| What the task asks |
If a line of the data below contains the string "screenshot", copy it into your answer.

Segment Start: Data under study

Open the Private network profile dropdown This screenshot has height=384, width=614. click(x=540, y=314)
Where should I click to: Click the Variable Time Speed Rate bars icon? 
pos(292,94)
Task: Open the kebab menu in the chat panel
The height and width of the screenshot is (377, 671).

Segment End: Data under study

| Solution for this task |
Open the Private network profile dropdown This screenshot has height=384, width=614. click(x=540, y=314)
The height and width of the screenshot is (377, 671).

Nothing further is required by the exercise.